While your credit score plays a central role in personal loan approval, it isn’t the only factor lenders consider. They may also review:

  • Income and employment status
  • Debt-to-income (DTI) ratio
  • Loan purpose
  • Current credit accounts and inquiries

Some online lenders and credit unions use soft credit checks for pre-qualification, allowing you to see estimated rates without affecting your score. Others may allow co-signers or secured loans for applicants with weaker profiles.

For more on how underwriting decisions are made, visit LendingTree.

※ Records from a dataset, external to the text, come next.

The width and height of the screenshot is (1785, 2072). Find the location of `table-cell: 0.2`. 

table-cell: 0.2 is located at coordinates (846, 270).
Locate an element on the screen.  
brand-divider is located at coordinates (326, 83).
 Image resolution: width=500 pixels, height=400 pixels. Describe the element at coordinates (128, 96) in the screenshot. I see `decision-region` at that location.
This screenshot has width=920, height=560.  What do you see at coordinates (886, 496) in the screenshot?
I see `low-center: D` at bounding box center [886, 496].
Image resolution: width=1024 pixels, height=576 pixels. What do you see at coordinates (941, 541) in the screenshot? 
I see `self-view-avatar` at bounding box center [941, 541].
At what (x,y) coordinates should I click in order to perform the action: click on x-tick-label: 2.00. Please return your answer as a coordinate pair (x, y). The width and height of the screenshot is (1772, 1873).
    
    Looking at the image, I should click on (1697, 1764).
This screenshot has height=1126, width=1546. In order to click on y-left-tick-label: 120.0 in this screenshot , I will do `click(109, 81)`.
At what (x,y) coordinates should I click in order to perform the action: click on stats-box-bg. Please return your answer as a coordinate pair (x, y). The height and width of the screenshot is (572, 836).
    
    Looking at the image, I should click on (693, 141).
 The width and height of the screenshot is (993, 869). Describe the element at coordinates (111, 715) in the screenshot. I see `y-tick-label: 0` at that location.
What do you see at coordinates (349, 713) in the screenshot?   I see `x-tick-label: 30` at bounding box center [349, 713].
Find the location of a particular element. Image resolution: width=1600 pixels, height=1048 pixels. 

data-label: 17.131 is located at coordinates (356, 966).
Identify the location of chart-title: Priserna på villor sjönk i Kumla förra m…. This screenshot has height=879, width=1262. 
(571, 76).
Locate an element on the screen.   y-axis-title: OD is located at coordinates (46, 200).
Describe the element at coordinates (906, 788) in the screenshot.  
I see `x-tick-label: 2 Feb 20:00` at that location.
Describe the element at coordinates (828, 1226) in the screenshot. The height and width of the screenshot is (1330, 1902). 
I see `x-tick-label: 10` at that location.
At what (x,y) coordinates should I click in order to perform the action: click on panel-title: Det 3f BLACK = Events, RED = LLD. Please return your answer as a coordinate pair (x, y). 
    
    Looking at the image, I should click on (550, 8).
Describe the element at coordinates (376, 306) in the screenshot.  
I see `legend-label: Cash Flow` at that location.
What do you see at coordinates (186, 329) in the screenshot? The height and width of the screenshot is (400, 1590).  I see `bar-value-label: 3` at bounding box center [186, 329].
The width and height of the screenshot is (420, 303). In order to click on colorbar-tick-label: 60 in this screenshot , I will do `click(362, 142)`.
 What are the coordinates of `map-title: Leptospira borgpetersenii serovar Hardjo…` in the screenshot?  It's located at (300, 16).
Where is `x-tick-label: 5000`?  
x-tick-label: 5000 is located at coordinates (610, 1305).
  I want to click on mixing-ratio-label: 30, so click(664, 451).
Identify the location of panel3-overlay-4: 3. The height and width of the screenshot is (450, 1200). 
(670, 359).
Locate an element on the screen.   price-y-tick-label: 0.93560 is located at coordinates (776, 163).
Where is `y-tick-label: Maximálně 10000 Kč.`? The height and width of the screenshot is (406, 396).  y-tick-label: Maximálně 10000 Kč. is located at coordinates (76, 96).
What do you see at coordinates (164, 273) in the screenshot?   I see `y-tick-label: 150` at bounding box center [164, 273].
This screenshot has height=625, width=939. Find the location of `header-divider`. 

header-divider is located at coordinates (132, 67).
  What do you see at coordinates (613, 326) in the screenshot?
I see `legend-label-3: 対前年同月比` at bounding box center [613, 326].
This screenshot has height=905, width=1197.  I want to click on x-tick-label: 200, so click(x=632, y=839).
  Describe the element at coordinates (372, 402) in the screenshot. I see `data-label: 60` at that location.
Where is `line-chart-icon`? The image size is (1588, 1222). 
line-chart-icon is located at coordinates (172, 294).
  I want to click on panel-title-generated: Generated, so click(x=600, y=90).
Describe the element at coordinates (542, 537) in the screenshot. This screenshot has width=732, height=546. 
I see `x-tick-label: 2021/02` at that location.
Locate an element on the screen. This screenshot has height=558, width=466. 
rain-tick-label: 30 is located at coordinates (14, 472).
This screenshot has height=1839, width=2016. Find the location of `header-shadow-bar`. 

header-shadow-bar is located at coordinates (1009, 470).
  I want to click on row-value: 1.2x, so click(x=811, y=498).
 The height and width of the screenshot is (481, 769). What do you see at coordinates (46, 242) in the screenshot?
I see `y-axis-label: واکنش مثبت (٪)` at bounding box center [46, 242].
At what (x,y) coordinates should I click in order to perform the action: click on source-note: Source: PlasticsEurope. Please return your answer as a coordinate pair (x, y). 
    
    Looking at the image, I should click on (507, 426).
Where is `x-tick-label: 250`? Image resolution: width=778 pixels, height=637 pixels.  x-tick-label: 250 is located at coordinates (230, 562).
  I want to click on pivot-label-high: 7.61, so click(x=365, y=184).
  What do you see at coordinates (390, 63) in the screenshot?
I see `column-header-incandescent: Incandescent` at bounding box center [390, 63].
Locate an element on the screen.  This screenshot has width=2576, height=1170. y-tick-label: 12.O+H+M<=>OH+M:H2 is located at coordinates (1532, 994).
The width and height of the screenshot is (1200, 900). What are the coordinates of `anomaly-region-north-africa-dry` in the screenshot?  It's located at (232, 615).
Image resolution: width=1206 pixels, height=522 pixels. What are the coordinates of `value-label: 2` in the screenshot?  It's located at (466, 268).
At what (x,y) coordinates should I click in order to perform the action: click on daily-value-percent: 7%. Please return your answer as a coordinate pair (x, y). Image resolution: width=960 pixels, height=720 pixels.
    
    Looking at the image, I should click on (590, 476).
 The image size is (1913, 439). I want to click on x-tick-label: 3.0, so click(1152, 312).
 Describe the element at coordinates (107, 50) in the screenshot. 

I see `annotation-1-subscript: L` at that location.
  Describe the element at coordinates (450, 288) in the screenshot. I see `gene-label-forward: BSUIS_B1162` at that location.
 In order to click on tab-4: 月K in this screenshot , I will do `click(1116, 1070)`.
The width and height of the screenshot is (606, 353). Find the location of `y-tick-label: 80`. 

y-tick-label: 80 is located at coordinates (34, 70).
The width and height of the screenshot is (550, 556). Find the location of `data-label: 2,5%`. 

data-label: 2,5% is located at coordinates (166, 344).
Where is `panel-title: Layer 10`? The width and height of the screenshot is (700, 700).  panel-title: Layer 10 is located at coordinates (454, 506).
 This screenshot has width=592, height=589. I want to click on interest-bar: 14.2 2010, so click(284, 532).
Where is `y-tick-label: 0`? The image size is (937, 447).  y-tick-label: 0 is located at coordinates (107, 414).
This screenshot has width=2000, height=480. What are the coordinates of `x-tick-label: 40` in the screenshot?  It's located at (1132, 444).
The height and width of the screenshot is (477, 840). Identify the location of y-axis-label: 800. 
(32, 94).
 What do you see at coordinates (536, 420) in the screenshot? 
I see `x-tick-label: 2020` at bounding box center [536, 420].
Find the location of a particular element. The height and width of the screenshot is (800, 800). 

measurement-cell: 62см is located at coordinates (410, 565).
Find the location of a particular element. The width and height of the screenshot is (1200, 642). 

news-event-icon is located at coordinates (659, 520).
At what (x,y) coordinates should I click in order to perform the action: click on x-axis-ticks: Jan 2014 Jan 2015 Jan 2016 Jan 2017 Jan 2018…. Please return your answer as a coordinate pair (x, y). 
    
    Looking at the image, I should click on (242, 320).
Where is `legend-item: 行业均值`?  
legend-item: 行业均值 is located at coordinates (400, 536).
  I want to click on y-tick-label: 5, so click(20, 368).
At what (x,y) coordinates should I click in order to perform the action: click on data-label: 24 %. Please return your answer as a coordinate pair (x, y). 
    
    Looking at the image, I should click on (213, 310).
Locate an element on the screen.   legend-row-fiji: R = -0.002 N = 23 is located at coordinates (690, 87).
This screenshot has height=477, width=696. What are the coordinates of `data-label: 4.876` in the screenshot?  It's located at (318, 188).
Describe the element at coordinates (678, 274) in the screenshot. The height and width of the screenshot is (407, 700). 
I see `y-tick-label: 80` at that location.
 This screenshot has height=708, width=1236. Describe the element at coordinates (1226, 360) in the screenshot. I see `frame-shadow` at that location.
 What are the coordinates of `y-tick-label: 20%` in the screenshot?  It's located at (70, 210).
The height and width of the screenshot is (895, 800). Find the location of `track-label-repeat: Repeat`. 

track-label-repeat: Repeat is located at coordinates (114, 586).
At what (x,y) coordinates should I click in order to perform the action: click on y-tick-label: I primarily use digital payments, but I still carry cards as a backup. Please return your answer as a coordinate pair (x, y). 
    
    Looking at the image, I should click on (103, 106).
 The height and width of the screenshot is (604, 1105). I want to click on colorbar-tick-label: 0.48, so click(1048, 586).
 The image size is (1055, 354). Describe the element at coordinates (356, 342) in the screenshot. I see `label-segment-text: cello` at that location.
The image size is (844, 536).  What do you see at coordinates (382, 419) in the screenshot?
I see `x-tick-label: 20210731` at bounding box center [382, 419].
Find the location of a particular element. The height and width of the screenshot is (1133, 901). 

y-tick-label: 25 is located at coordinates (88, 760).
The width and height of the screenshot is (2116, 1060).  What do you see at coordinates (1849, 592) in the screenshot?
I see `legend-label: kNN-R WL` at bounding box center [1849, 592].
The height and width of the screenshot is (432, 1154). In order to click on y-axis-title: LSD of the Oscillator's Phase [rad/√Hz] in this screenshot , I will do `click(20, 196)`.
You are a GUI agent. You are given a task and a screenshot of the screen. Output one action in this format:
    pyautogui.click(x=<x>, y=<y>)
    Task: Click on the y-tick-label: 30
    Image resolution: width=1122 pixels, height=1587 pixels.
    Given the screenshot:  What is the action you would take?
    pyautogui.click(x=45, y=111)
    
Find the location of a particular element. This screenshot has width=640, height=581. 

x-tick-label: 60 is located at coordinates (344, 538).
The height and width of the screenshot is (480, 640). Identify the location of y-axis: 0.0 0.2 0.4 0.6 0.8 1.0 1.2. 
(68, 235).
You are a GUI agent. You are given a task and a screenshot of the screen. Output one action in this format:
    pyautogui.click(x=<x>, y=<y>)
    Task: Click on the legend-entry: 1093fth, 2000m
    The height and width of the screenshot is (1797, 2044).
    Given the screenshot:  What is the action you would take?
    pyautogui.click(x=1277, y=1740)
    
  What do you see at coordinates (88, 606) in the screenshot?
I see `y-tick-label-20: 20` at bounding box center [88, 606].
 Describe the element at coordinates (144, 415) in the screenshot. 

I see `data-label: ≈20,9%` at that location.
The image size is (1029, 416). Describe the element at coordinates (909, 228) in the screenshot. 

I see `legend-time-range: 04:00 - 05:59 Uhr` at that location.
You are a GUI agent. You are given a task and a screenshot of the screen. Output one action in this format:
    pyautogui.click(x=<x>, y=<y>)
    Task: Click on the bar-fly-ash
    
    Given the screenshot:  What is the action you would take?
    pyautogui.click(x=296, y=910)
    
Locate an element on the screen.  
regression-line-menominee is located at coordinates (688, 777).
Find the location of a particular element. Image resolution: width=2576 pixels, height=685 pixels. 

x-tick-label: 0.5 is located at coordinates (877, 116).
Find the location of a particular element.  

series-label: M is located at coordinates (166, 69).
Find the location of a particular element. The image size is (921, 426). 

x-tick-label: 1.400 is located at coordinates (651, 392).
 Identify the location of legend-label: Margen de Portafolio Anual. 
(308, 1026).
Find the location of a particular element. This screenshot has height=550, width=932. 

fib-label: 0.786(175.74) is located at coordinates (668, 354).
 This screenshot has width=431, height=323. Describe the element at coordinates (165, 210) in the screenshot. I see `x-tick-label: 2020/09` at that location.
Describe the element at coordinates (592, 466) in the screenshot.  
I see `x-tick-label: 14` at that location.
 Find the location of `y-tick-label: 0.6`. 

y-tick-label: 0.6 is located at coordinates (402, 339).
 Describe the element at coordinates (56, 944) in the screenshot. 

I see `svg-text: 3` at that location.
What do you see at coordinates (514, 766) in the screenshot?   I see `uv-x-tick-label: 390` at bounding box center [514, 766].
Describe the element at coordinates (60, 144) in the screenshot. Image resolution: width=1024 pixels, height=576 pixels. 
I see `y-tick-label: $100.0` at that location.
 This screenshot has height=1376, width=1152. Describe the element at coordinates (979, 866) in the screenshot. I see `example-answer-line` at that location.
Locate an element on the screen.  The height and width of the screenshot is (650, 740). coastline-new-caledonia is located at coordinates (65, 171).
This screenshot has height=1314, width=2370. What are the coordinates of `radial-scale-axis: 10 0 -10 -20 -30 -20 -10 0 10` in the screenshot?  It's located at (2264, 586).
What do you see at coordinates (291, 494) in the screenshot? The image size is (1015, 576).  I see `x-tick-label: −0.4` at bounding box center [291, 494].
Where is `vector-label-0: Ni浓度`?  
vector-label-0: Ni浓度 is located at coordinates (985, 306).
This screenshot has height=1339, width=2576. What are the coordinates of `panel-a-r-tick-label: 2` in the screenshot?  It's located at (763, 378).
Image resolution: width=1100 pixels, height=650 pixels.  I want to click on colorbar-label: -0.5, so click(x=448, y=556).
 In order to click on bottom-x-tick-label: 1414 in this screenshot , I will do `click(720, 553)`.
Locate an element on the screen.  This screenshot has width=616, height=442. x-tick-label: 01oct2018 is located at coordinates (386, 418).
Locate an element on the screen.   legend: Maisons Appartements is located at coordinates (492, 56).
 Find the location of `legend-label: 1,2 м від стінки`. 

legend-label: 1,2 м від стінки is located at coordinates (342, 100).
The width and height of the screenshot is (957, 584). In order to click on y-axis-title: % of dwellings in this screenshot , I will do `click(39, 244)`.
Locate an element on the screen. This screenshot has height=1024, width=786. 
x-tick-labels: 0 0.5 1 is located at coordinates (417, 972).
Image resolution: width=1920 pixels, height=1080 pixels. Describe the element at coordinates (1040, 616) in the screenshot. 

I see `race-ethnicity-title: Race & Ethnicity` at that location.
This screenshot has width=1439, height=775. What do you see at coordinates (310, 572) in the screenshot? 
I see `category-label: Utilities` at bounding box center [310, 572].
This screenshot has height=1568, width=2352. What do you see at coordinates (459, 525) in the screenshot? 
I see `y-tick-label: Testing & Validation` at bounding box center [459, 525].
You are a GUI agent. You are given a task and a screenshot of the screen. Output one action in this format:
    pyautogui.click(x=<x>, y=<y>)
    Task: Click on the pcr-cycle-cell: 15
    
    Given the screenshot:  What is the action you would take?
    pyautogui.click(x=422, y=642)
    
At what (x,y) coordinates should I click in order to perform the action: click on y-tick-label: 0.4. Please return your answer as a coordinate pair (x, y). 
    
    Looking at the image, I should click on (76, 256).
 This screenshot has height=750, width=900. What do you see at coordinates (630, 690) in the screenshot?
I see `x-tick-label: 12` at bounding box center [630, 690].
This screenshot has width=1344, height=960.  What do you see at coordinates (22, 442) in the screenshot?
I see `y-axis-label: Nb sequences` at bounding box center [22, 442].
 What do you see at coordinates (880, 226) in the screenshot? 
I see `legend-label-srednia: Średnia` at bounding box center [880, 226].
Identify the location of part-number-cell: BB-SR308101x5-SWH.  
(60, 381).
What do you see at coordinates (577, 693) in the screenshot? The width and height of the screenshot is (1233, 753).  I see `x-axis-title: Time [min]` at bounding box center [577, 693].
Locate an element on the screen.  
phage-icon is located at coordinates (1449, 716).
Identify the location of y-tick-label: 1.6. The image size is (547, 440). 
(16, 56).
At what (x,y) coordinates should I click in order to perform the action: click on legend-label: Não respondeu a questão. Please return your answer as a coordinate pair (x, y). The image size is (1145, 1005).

Common Mistakes to Avoid When Applying

To maximize your chances of approval and avoid setbacks:

  • Don’t apply with multiple lenders in a short period
  • Avoid overstating your income
  • Do not close old credit cards right before applying
  • Check for errors on your credit report
  • Shop around before accepting a loan offer

Fixing these small errors ahead of time can make the loan process smoother and reduce your interest rate. For step-by-step tips, The College Investor has an easy-to-follow checklist.

Final Thoughts

Understanding the relationship between your credit score and personal loan options is essential for making smart financial decisions. Your score not only affects whether you're approved but also impacts the loan amount and interest rate.

If your score isn’t ideal, don’t panic. Taking steps to improve your credit before applying, or choosing a lender like Navy Federal Credit Union, can increase your chances of securing a loan on favorable terms.

Compare personal loans rates, use tools to estimate your monthly payments, and shop around before making a final decision. With the right preparation, your personal loan can be a powerful tool to improve your financial well-being.